The world’s leading publication for data science, AI, and ML professionals.

Overcoming AWS CodePipeline’s Design Flaws to Automate Serverless ML Architecture Deployment

Build a simple CI/CD pipeline that automatically creates deploys a lambda function and associated SQS queues on Amazon within 15 minutes.

Photo by eberhard grossgasteiger from Pexels
Photo by eberhard grossgasteiger from Pexels

Serverless applications are needed for machine learning and data science. They are lightweight, pay-as-you-go functions that reduce time spent on setting up servers or instances for your machine learning infrastructure. AWS has made it easier to construct a CI/CD pipeline with CodeCommit, CodeBuild, CodeDeploy, and CodePipeline. Data scientists can spend less time on cloud architecture and DevOps, and spend more time fine-tuning their models/analyzing data. Plus, the pay-as-you-go model is cheaper than paying for cloud servers/EC2 instances to run 24/7 just to host the infrastructure.

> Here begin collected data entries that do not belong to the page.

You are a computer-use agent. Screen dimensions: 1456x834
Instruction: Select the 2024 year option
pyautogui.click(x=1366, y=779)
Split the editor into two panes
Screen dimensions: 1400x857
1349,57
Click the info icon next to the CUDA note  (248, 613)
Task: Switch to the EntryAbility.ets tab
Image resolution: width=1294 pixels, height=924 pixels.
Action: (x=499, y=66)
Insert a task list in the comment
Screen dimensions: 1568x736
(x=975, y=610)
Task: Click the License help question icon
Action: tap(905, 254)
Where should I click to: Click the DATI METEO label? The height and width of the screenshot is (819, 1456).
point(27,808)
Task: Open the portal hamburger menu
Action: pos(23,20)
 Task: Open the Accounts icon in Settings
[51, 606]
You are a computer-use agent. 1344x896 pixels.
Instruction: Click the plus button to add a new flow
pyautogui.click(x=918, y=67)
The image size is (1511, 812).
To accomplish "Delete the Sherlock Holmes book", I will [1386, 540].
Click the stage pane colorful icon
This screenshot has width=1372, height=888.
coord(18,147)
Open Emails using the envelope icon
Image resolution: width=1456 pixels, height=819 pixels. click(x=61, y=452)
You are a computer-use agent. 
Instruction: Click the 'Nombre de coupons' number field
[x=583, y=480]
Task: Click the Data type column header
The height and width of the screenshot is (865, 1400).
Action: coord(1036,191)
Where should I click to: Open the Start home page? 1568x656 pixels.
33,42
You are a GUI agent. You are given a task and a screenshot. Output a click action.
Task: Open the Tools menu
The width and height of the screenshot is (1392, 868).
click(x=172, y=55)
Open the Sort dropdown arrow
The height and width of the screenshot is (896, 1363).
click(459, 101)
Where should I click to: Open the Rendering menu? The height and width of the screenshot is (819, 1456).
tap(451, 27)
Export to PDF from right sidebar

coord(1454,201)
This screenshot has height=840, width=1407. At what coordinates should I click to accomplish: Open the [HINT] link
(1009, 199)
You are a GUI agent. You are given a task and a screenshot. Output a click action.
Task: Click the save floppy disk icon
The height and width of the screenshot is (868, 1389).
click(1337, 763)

In this article, we’ll go over using AWS native tools to construct a CI/CD pipeline for deploying a simple machine learning model as a serverless endpoint. This pipeline (using CodePipeline) reads all code from a CodeCommit repository and triggers a CodeBuild. This CodeBuild uses Serverless Framework (a software package for YAML + CLI development) to deploy the code in CodeCommit to AWS Lambda Function. The goal is to trigger an AWS Lambda deployment whenever we make changes to a CodeCommit repository.

Before We Begin

  • This article will cover a lot of concepts, that may be unfamiliar to many of you. Please view the Terminology and Suggested Reading to understand more details.
  • DISCLAIMER: Because AWS Lambda is lightweight, it may not be appropriate for huge, deep learning models. See Why We Don’t Use Lambda for Serverless Machine Learning for more information.
  • AWS Lambda and Serverless are normally used interchangeably. To avoid confusion, I’ll refer to AWS Lambda when talking about the pay-as-you-go architecture. I’ll refer to Serverless Framework when talking about the CLI tool used to deploy to Lambda.

Terminology

  • AWS SQS – Simple Queue Service. A fully managed message queuing service that enables you to decouple and scale microservices, distributed systems, and serverless applications.
  • AWS SageMaker – helps data scientists and developers to prepare, build, train, and deploy high-quality machine learning (ML) models quickly by bringing together a broad set of capabilities purpose-built for ML. Used to deploy ML models separately from AWS Lambda.
  • AWS Lambda – a serverless compute service that lets you run code without provisioning or managing servers, creating workload-aware cluster scaling logic, maintaining event integrations, or managing runtimes.
  • Serverless Framework – a software package for YAML + CLI development and deployment to AWS Lambda.
  • AWS CloudWatch – A tool for monitoring and observability. Keeps track of Lambda output in logs.

Suggested Reading

To understand more on AWS Lambda, I highly recommend reading Serverless Functions and Using AWS Lambda with S3 Buckets.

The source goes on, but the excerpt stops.